Your data directory must follow this hierarchy:

path_to_data_folder/
├── images/        # Input images
│   ├── img1.tif
│   ├── img2.tif
│   └── ...
└── masks/         # Ground-truth instance masks
    ├── mask1.tif
    ├── mask2.tif
    └── ...

If your dataset contains multiple classes (e.g., class A and B) and you prefer not to duplicate images, you can organize masks into class-specific subdirectories:

path_to_data_folder/
├── images/
│   └── img1.tif
└── masks/
    ├── A/      # Masks for class A
    │   ├── img1_mask.tif
    │   └── ...
    └── B/      # Masks for class B
        ├── img1_mask.tif
        └── ...

In this case, set the masks_subdir field in your dataset configuration to the name of the mask subdirectory (e.g., "A" or "B").
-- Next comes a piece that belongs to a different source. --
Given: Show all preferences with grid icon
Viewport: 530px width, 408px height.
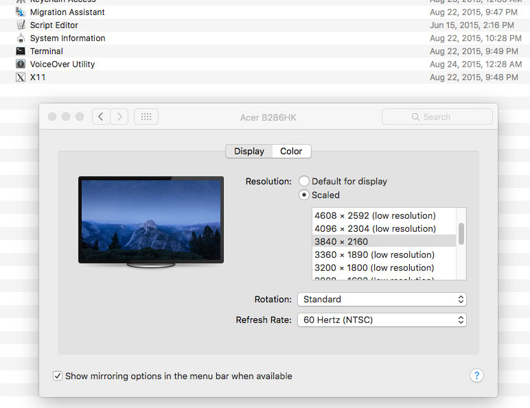Looking at the screenshot, I should click(x=146, y=117).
Mask format: Instance masks should be provided for multi-label segmentation with channel-last ordering, i.e., each mask array must have shape (H, W, C).

generate_config.py

This script guides you through creating a JSON configuration for either training or prediction.

Usage

python generate_config.py

Training mode? Select y or n.
Model selection: Choose from available models in the registry.
(If training)
- Criterion selection
- Optimizer selection
- Scheduler selection
Configuration is saved under config/templates/train/ or config/templates/predict/ with a unique filename.

Generated config includes sections:

model: Model component and parameters
dataset_config: Paths, training flag, and mask subdirectory (if any)
wandb_config: Weights & Biases integration settings
(If training) criterion, optimizer, scheduler

main.py

Entrypoint to run training, testing, or prediction using a config file.

Command-line Arguments

python main.py [-c CONFIG] [-m {train,test,predict}] [--no-save-masks] [--only-masks]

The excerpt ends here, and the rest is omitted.